I had the chance to try out and review Spud! Local and Organic Delivery this past week. After reviewing Whole Foods in order to have something to compare Spud with, I had high hopes for the delivery service, but mixed results in the end. But more on that later.
Spud (short for Small Potatoes Urban Delivery) was dreamed up in 1995 by a sustainability business consultant determined to correct the imbalance between large scale and independent farming through alternative retail methods, i.e. direct home delivery. This method generates 80% less food waste, creating direct connections between food suppliers and customers, and reduces grocery store car trips saving people time and reducing carbon emissions. Spud claims to be North America’s greenest grocer, through buying local, buying organic, and being completely, 100% carbon neutral.
The site itself is kind of amazing. It calculates how far away every item you order comes from. You have the choice to order only locally sourced items, meaning they are grown or made within 500 miles of your zip code. Your order submission page tells you exactly how much greenhouse gas emissions you save by placing your order through Spud as well as other eco-savings, such as the amount of food waste that is reduced, how many pages of grocery store fliers were not printed, how many bags were avoided by using Spud’s reusable delivery bins, and how many kilowatt hours of building energy has been saved.
This, in my opinion is the best part of Spud’s delivery service, the information you are given about the products you are consuming. You know where they come from. You know what your impact is. It’s given to you, in numbers, explained simply yet effectively. The site also provides visitors with a wealth of information, from green tips of the week to the chance to chat with Spud representatives online with any questions you might have.
Price wise, in a comparison between Spud, Whole Foods and PCC, Spud comes out a full 9% cheaper than Whole Foods and 10% cheaper than PCC on fruit and vegetables. Delivery is also free if your order total exceeds $43. All these numbers make Spud look pretty good compared to other natural groceries.

────────────────────

[Required action A] Do these statements agree with the Spud review? Answer yes or no for each, and quote the deciding words. (i) Spud was started in 1995 by a sustainability business consultant. (ii) Spud's locally sourced items are those grown or made within 100 miles of your zip code. (iii) Spud delivers free no matter the size of the order.
[Required action B] Set down the stretch of the Spud review from "I had the chance" through "on that later.", word for word.
[Required action C] Resume the Spud review from where it stops.

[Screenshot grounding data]
────────────────────

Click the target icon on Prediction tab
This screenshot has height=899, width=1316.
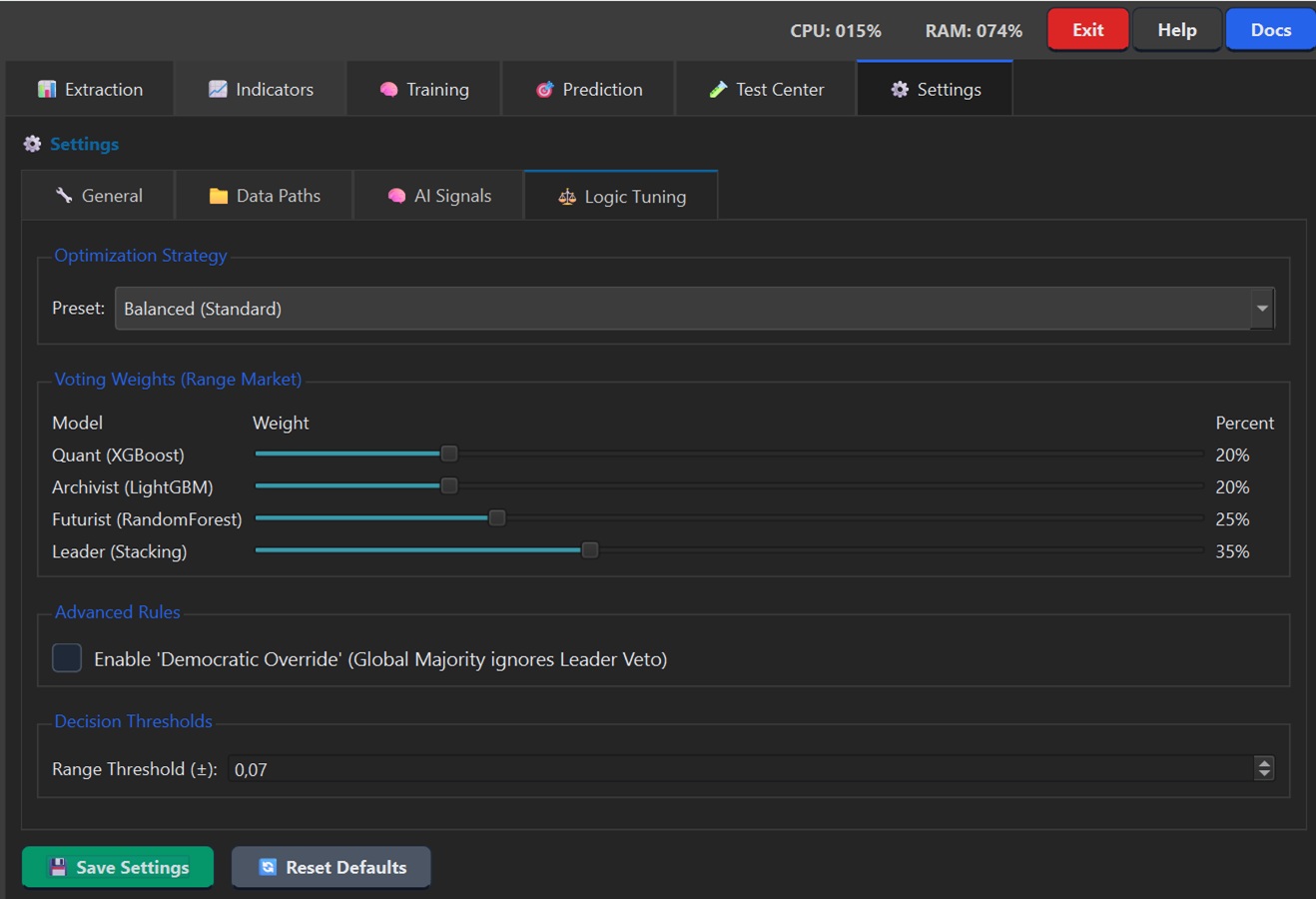(x=544, y=90)
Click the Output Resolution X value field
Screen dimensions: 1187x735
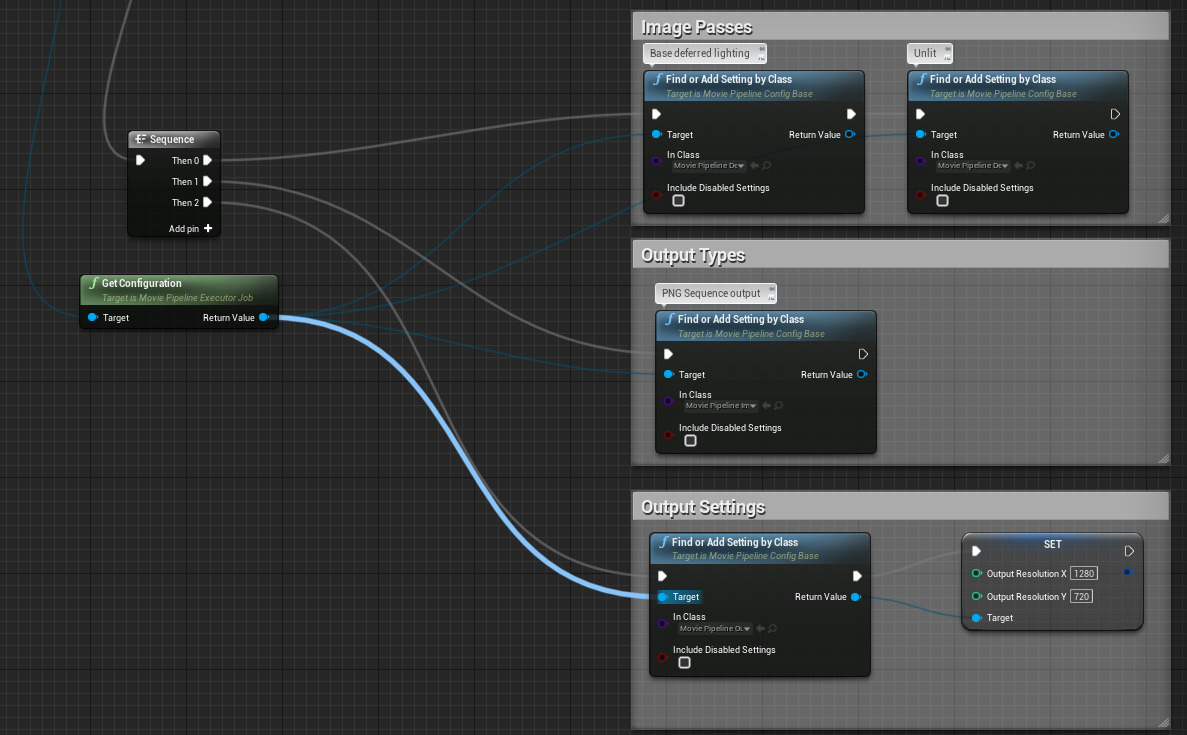coord(1083,574)
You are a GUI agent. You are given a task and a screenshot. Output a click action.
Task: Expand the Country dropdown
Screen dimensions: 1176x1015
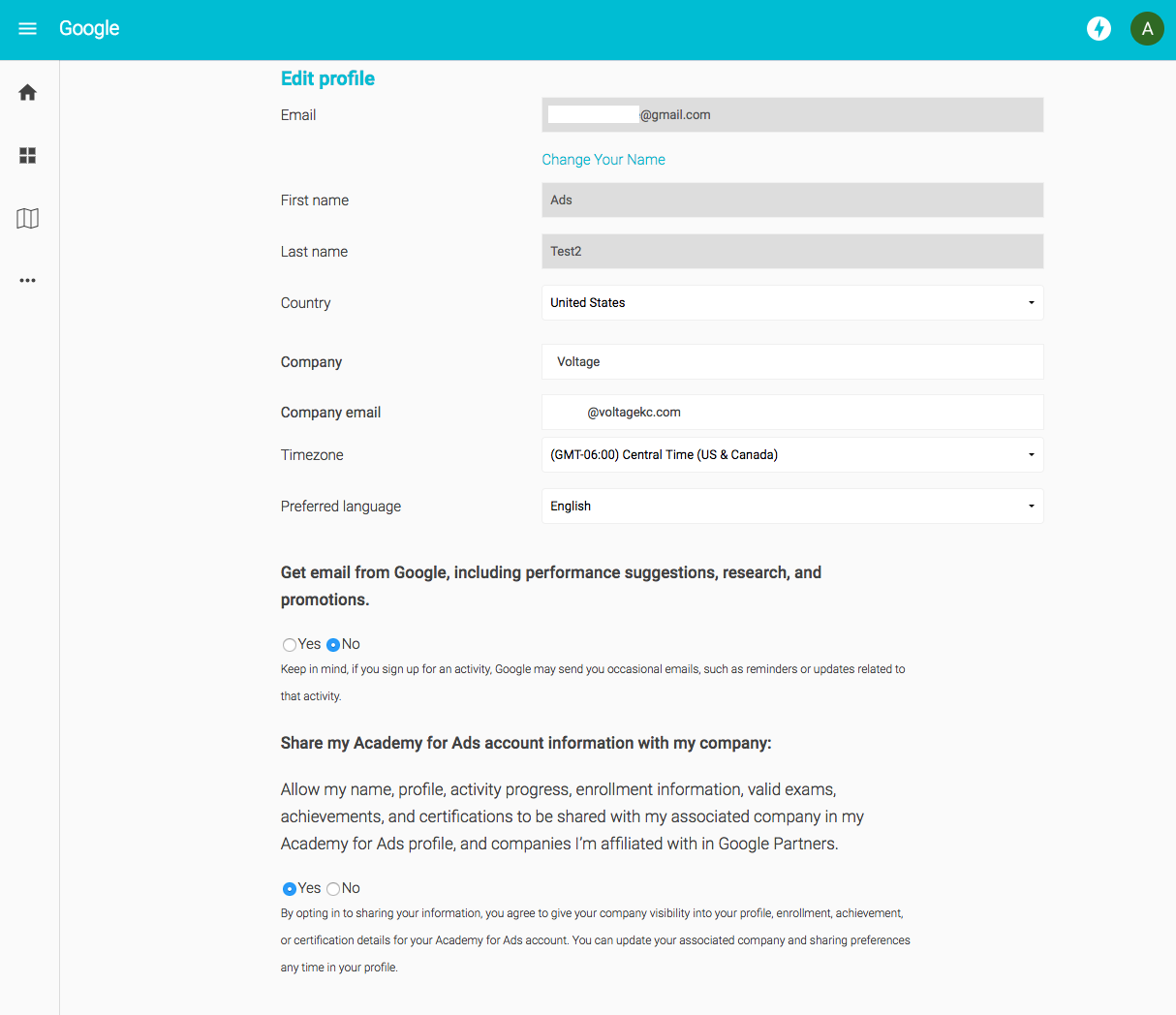(x=791, y=303)
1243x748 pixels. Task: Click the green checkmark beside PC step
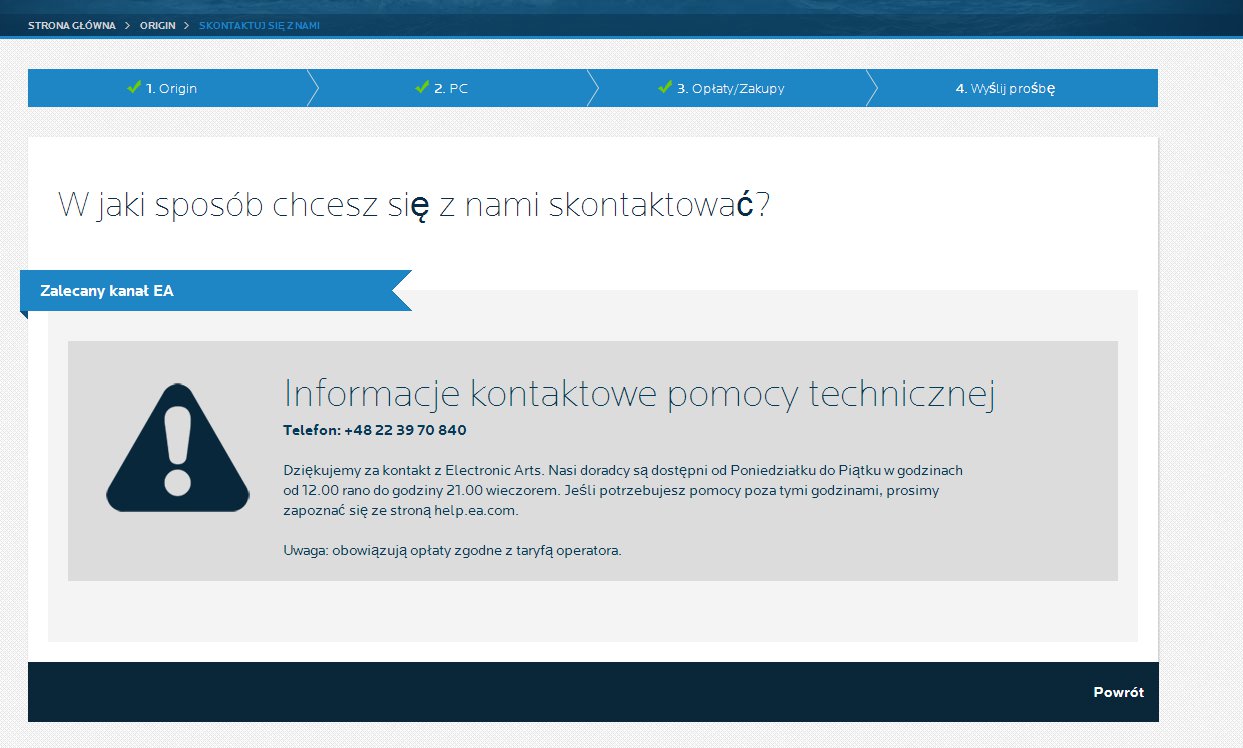coord(422,87)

────────────────────

[Response area A]
(i) Yes: "was dreamed up in 1995 by a sustainability business consultant"
(ii) No: "grown or made within 500 miles of your zip code"
(iii) No: "Delivery is also free if your order total exceeds $43."

[Response area B]
I had the chance to try out and review Spud! Local and Organic Delivery this past week. After reviewing Whole Foods in order to have something to compare Spud with, I had high hopes for the delivery service, but mixed results in the end. But more on that later.

[Response area C]
That being set, I experienced a few setbacks with my Spud delivery. Firstly, deliveries are only once a week in my area. This isn’t a problem so long as you plan out your meals ahead of time. But for even the most organized and well meaning of shoppers, there are some days when you realize you need something then and there. In such cases, Spud isn’t the solution.
Secondly, the selection is a bit limited. This is entirely excusable because so much is locally sourced. But compared to Whole Foods, where a consumer is all but overwhelmed by the choices available, Spud is on a different level entirely. Spud has what you need, but perhaps not the brand you prefer. It’s got all the basics though, and really if there is something they don’t have, chances are you can survive without it.
Thirdly, and most importantly, when I received my delivery, an item that I had been charged for was not in my delivery box. Luckily, after sending a short email message to customer service via the website, I was immediately credited the amount of the product towards my next purchase. So while there was a mishap in the delivery of my order, Spud was quick on its feet to apologize and set me on my way towards my next purchase.
All in all, I really like Spud. It tells us more about our consumption habits than we ever thought we as mere consumers could know. While it isn’t the end all, be all of groceries, I think that using Spud for basic supplies, like fruit and vegetables, even baked goods, is a great idea. Just remember to plan ahead and be patient.